Ein Environment umfasst die gesamte Serverinfrastruktur, auf der die eigenen Web-Anwendungen betrieben werden sollen. Die Konfiguration der Cloud-Umgebungen ist dank eines intuitiven Editors überraschend unkompliziert: Einfach die gewünschten Serverlösungen (Anwendungsserver, Datenbanksysteme, Cache-Dienste etc.) auswählen, die benötigten Kapazitäten spezifizieren und fertig – das System kümmert sich um sämtliche Systemeinstellungen in den ausgewählten Komponenten selbst. Sobald die gewünschte Serverumgebung mit dem gesamten Software-Stack konfiguriert wurde, kann man seine Apps mit nur einem Klick deployen. Weitere erfolgreiche PaaS-Startups sind CleverCloud aus Frankreich und Engine Yard aus San Francisco.
Fazit
Die aufgeführten PaaS-Lösungen sind leistungsstarke Anwendungsplattformen, die auf modernen Industriestandards basieren und ein einfaches Deployment, effizientes App-Management und -Monitoring, flexible und transparente Kosten sowie theoretisch unbegrenzte Skalierungsmöglichkeiten versprechen. Davon können sowohl Cloud-Softwareanbieter als auch Unternehmen profitieren, die eigene Business-Apps entwickeln wollen.

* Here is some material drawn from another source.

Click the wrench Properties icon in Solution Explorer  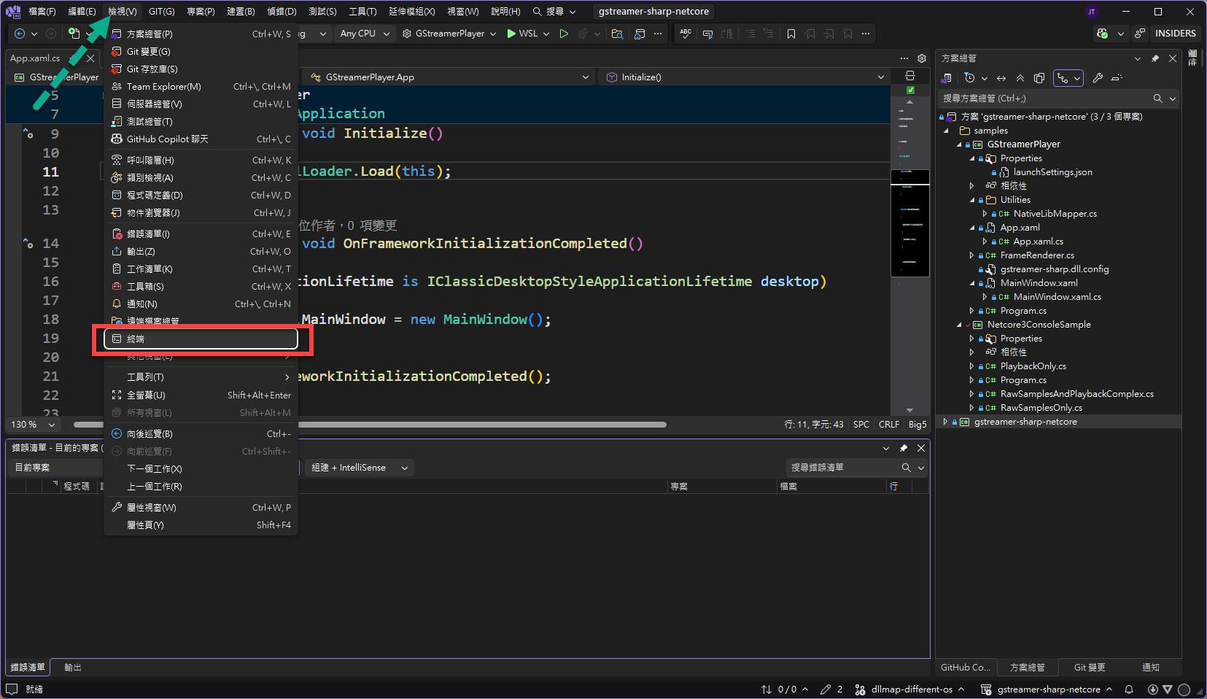1098,78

Da nicht alle Lösungen alle Programmiersprachen, Anwendungsserver oder Datenbanksysteme unterstützen, dient zunächst der vom Entwickler bevorzugte Software-Stack als entscheidendes Auswahlkriterium. Inwiefern ist man bereit, neue Tools und Frameworks zu erlernen, um in die PaaS-Welt einzusteigen? Diese Frage spielt bei der Produktauswahl auch eine wichtige Rolle. Denn einige Systeme wie etwa App Engine oder OpenShift erfordern eine vergleichsweise hohe Einarbeitungszeit, da man in diesen Fällen mit speziellen SDKs beziehungsweise Konfigurationskomponenten arbeiten muss. Andere Anbieter, etwa Amazon oder Jelastic, ermöglichen sogar ohne viel Aufwand die Migration von bestehenden Anwendungen in die PaaS-Cloud.